_Задача_.
Перепишите строки, начиная со строки с «Viewport: 1456px width, 819px» и заканчивая строкой с «(x=623, y=64)» включительно, заменив «sculpting» на «modeling». Остальное не меняйте.

_Входные данные_.

* * * * * * *

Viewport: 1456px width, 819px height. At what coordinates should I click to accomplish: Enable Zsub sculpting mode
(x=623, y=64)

* * * * * * *

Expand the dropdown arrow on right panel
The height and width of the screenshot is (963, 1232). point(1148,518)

* * * * * * *

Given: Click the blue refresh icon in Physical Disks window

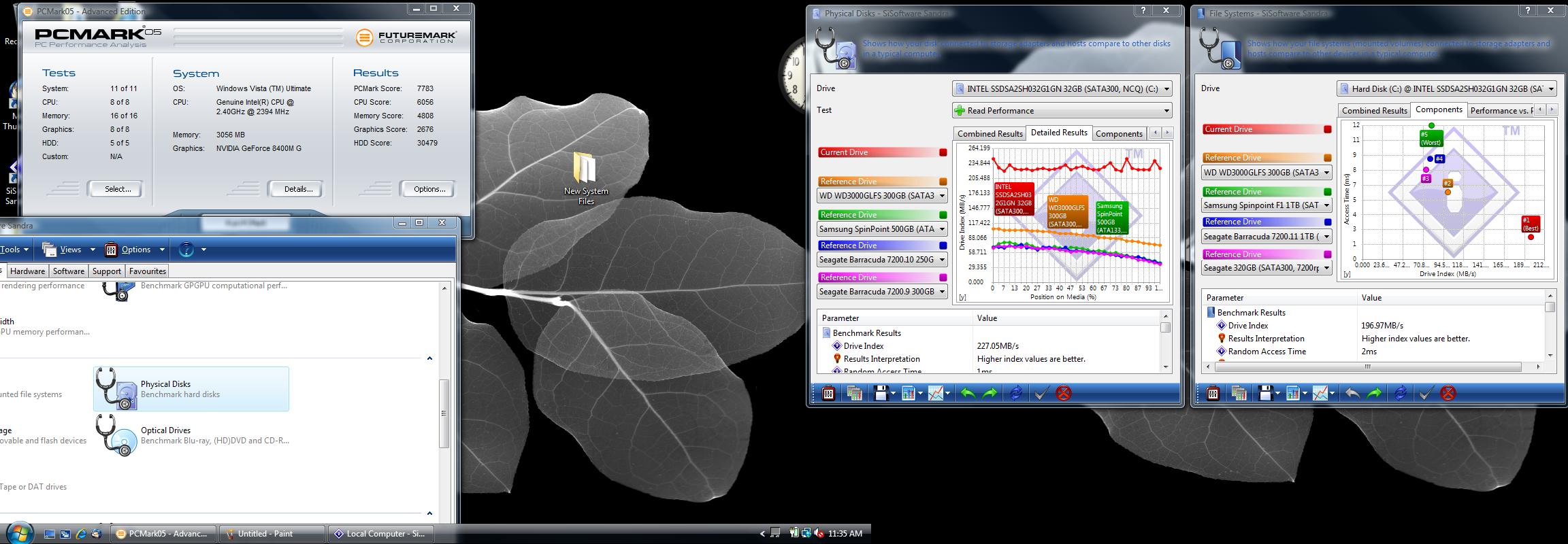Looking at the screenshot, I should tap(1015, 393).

* * * * * * *

_Ответ_.
Viewport: 1456px width, 819px height. At what coordinates should I click to accomplish: Enable Zsub modeling mode
(x=623, y=64)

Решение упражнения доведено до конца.